The Google Books Ngram Viewer (Google Ngram) is a search engine that charts word frequencies from a large corpus of books and thereby allows for the examination of cultural change as it is reflected in books. While the tool's massive corpus of data (about 8 million books or 6% of all books ever published) has been used in various scientific studies, concerns about the accuracy of results have simultaneously emerged. This paper reviews the literature and serves as a guideline for improving Google Ngram studies by suggesting five methodological procedures suited to increase the reliability of results. In particular, we recommend the use of (I) different language corpora, (II) cross-checks on different corpora from the same language, (III) word inflections, (IV) synonyms, and (V) a standardization procedure that accounts for both the influx of data and unequal weights of word frequencies.
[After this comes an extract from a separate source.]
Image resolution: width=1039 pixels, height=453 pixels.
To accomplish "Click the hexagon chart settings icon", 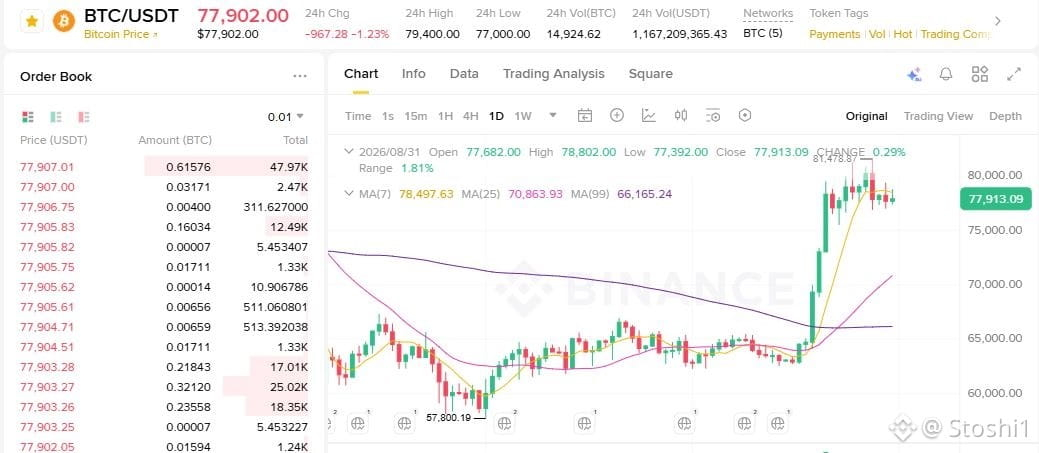I will [x=745, y=115].
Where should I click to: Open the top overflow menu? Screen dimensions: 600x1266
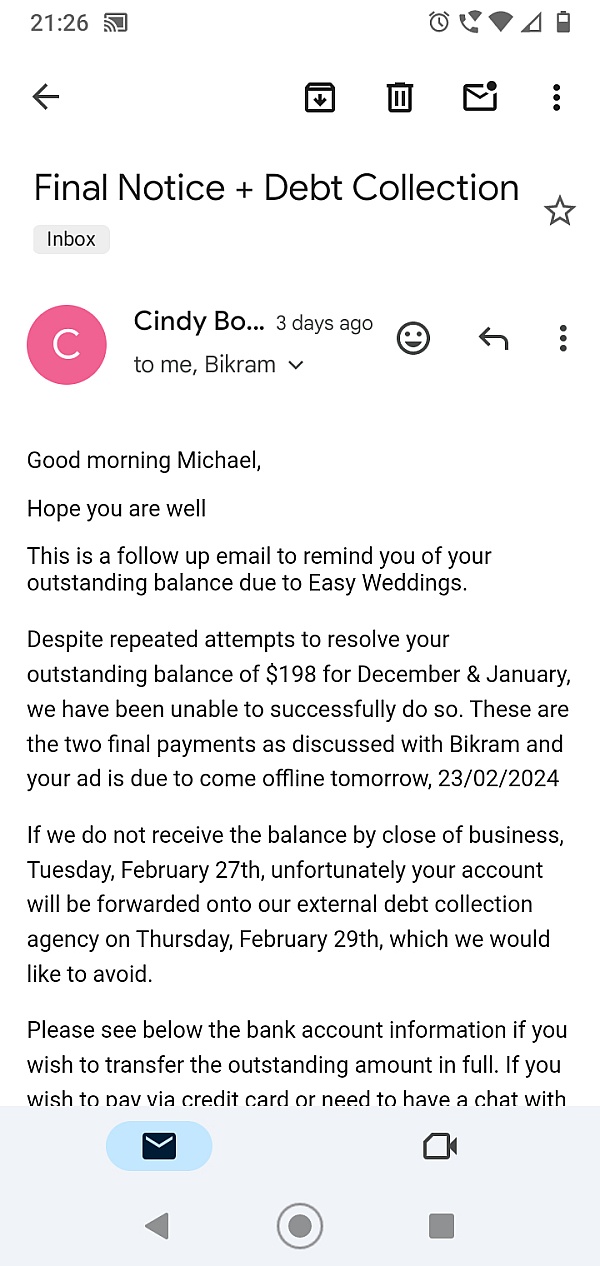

Further, we outline how to combine these procedures and address the risk of potential biases arising from censorship and propaganda. As an example of the proposed procedures, we examine the cross-cultural expression of religion via religious terms for the years 1900 to 2000. Special emphasis is placed on the situation during World War II. In line with the strand of literature that emphasizes the decline of collectivistic values, our results suggest an overall decrease of religion's importance. However, religion re-gains importance during times of crisis such as World War II. By comparing the results obtained through the different methods, we illustrate that applying and particularly combining our suggested procedures increase the reliability of results and prevents authors from deriving wrong assumptions.
谷歌图书 N gram 查看器(Google Ngram)是一种搜索引擎,它可以从大量书籍语料库中绘制单词频率,从而可以检查书籍中反映的文化变化。虽然该工具庞大的语料库(约 800 万册书籍,占已出版书籍的 6%)已被用于各种科学研究,但同时也出现了对结果准确性的担忧。本文综述了文献,并提出了五种适合提高 Google Ngram 研究可靠性的方法程序,作为改进 Google Ngram 研究的指南。特别是,我们建议使用 (I) 不同的语言语料库、(II) 来自同一语言的不同语料库的交叉检查、(III) 词形变化、(IV) 同义词和 (V) 一种标准化程序,以考虑到数据的流入和单词频率的不等权重。此外,我们概述了如何结合这些程序并解决因审查和宣传而产生的潜在偏见的风险。作为所提议程序的一个示例,我们检查了 1900 年至 2000 年期间宗教术语的跨文化表达。特别强调了第二次世界大战期间的情况。与强调集体主义价值观下降的文献一致,我们的结果表明宗教的重要性总体上有所下降。然而,在像第二次世界大战这样的危机时期,宗教重新获得了重要性。通过比较通过不同方法获得的结果,我们说明了应用特别是结合我们建议的程序可以提高结果的可靠性,并防止作者得出错误的假设。